### Data shown
******************************

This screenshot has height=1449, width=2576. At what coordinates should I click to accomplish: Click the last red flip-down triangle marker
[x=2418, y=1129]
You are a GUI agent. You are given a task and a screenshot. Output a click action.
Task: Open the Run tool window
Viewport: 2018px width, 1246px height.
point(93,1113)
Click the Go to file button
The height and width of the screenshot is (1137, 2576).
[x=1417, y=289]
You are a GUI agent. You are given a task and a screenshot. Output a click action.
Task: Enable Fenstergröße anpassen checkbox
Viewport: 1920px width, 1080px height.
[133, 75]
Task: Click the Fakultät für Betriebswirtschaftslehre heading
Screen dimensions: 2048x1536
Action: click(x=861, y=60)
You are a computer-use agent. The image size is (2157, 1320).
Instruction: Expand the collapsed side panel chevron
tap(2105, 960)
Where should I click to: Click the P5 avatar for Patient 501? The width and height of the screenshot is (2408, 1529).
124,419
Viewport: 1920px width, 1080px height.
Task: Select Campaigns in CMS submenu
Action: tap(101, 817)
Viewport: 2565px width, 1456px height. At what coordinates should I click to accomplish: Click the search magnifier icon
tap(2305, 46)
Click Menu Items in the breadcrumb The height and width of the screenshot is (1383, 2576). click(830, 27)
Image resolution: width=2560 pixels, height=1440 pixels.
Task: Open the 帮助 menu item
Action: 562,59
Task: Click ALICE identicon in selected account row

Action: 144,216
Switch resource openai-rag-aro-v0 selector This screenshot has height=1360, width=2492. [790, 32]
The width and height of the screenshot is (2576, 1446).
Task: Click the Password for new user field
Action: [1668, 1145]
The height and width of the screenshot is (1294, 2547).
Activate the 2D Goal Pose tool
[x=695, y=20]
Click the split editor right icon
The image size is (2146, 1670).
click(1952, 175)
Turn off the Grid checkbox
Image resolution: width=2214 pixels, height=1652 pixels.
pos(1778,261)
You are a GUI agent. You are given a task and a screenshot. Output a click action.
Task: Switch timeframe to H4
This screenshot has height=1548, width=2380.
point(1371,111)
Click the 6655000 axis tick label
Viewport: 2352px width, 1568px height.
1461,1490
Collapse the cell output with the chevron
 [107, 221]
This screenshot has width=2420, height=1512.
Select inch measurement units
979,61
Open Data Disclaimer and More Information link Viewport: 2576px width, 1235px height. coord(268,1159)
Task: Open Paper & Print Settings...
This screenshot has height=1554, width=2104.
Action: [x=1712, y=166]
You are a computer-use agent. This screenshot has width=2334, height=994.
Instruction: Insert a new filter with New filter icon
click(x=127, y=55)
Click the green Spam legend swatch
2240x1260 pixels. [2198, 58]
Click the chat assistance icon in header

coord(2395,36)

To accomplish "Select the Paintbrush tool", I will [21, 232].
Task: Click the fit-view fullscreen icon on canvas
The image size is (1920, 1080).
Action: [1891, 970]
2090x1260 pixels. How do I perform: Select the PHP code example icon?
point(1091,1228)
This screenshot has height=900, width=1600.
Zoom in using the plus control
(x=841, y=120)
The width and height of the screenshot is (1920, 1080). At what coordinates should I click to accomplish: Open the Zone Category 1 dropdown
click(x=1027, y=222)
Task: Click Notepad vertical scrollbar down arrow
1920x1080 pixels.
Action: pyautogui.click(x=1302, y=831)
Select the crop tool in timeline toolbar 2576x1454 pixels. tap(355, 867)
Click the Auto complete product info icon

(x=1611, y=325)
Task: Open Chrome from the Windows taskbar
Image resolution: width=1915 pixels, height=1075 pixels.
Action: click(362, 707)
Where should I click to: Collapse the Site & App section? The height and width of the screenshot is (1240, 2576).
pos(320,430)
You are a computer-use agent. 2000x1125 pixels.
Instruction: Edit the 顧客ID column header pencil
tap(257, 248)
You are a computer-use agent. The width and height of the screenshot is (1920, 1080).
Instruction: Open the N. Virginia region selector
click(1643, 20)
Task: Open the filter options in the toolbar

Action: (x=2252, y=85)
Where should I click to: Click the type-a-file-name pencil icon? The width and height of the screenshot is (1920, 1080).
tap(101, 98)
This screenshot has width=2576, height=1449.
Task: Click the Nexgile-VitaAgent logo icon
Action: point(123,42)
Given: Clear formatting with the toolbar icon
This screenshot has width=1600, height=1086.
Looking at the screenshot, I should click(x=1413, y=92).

******************************

### Problem to solve
Please list every line of the records that contains "checkbox".

### Your response
Task: Enable Fenstergröße anpassen checkbox
Turn off the Grid checkbox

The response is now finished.